Hello,
using nginx-0.8.40 on Linux 2.6.32 I've encountered a problem with
nginx reloading, which leaves [nginx] processes in process state "H"
behind. As soon as the first of these processes is left behind, nginx
is unable to reload the workers and is unable to stop gracefully.
(happens with 0.8.36 and 0.8.37 too)
Sending signals to the H-state processes won't do anything, leaving no
other choice but to SIGKILL them.
This behavior is very seldom and I've tried to track it down while
having nginx logging with log level debug. It finally happened after
reloading nginx the 68th time.
The system was completely idle during the tests.
Note that I've first encountered this while using cron to reload the
nginx configuration every *5 minutes*. I'm not entirely sure if this is
triggered by some kind of race-condition, where the last nginx reload
was not completely finished and the next one is issued on top.

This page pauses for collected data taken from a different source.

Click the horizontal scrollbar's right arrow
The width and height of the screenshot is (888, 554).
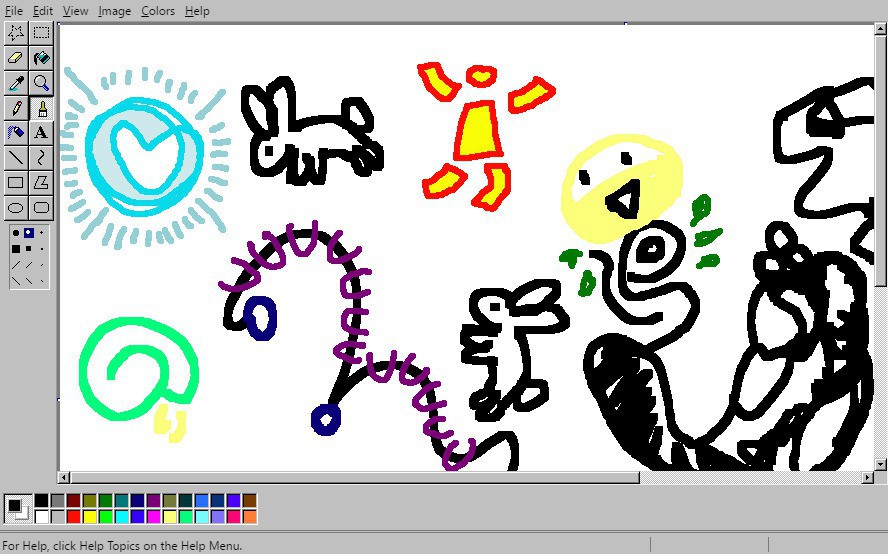tap(866, 478)
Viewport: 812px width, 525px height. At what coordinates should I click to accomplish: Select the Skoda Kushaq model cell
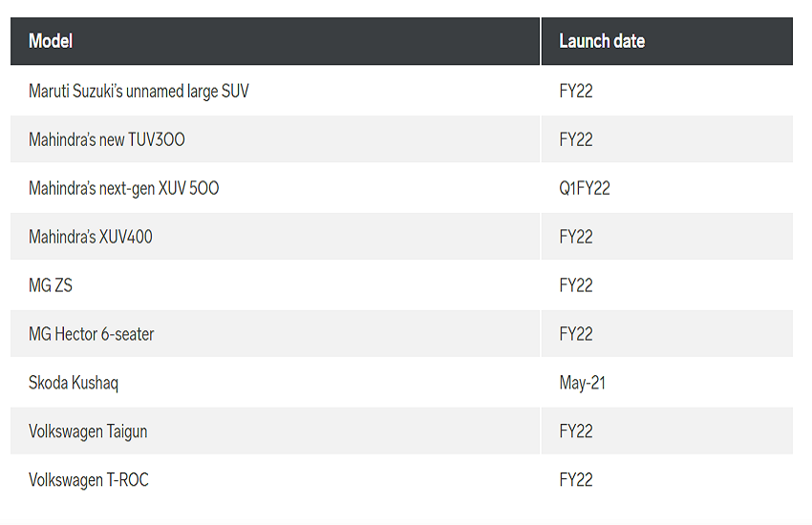74,383
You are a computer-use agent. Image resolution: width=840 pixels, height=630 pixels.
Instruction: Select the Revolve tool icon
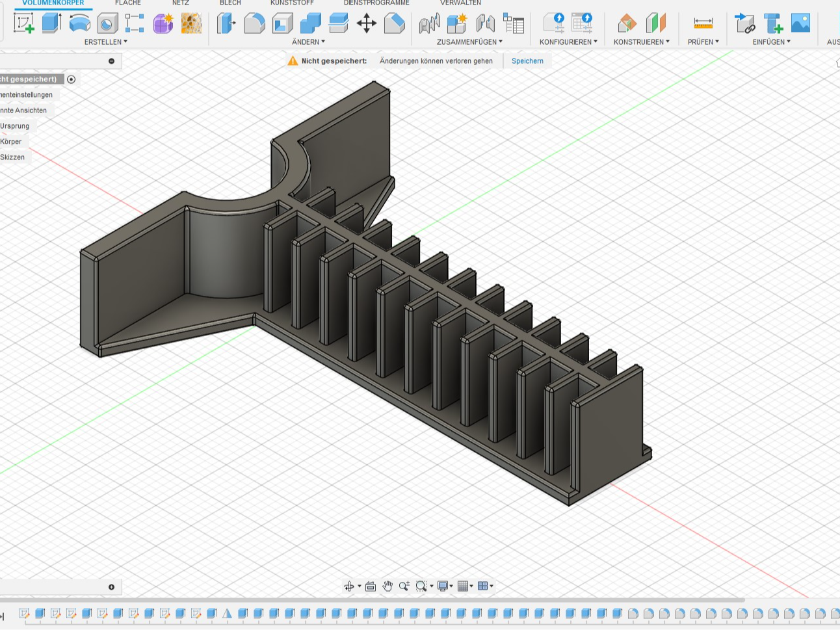tap(79, 23)
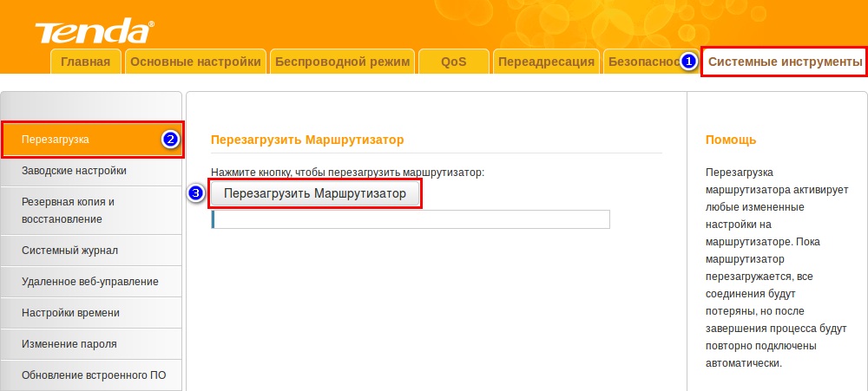Select the QoS tab

click(454, 62)
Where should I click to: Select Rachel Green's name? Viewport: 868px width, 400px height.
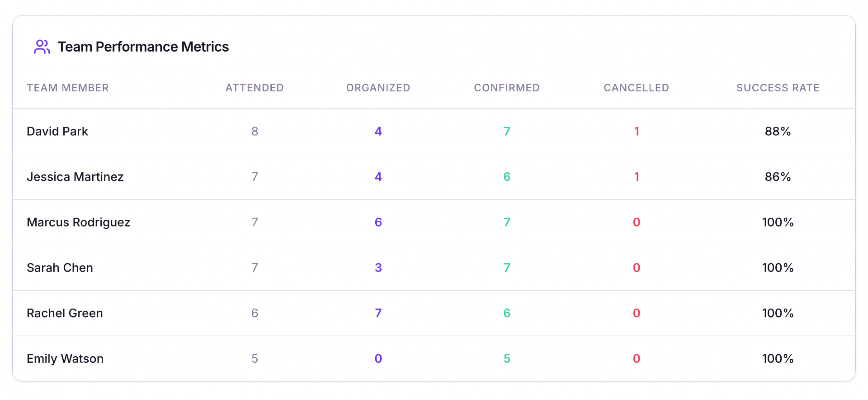point(65,313)
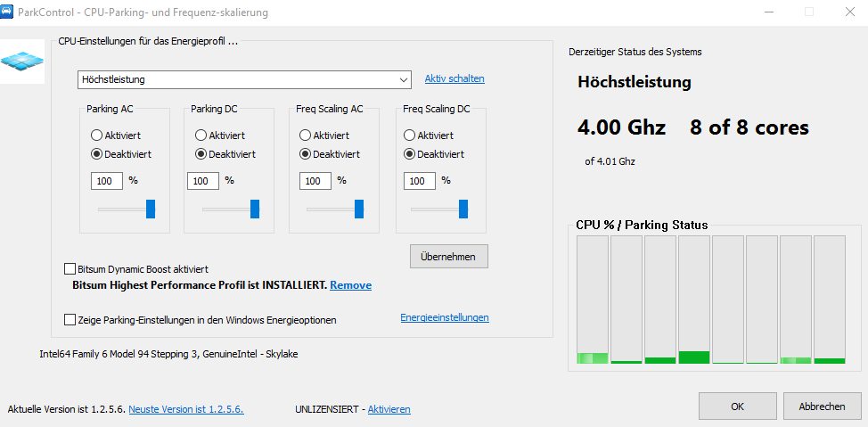Select Aktiviert under Parking AC
Image resolution: width=868 pixels, height=427 pixels.
coord(96,135)
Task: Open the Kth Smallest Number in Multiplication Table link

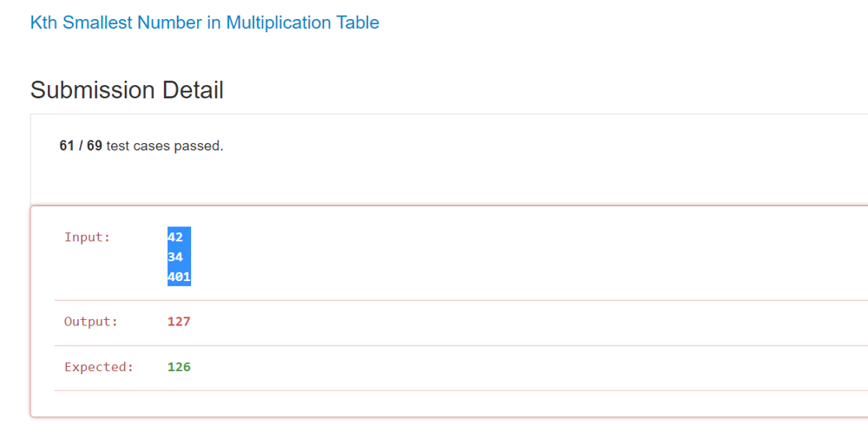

I doubt it though: The debug log I've created shows the full process
list after a reload. AFAIK nginx changes some proctitles while in
reload-state, which I could not find anymore just seconds after issuing
the reload signal. In addition, the system was idle (no requests...), so
the old workers should fade in no time.
The command used by cron to reload nginx is:
nginx -t && nginx -s reload
Steps to reproduce it (after stopping Cron and nginx):
# Step 1: Start up nginx as usual, eg. /etc/init.d/nginx start
# Step 2: Run the following script to issue the reload signal
# every 20 seconds:
------------------------------- snip ---------------------------------
#!/bin/bash
log=/var/log/nginx/error_log
echo "XXXXXXXXXX ------- SHOWING INITIAL NGINX PROCESSES -------
XXXXXXXXXX" >> "$log"
ps auxf 2>&1 | grep nginx >> "$log"
echo "XXXXXXXXXX ------- END OF INITIAL NGINX PROCESSES -------
XXXXXXXXXX" >> "$log"
i=1
while sleep 10
do
echo "XXXXXXXXXX ------- RELOAD $i ------- XXXXXXXXXX" >> "$log"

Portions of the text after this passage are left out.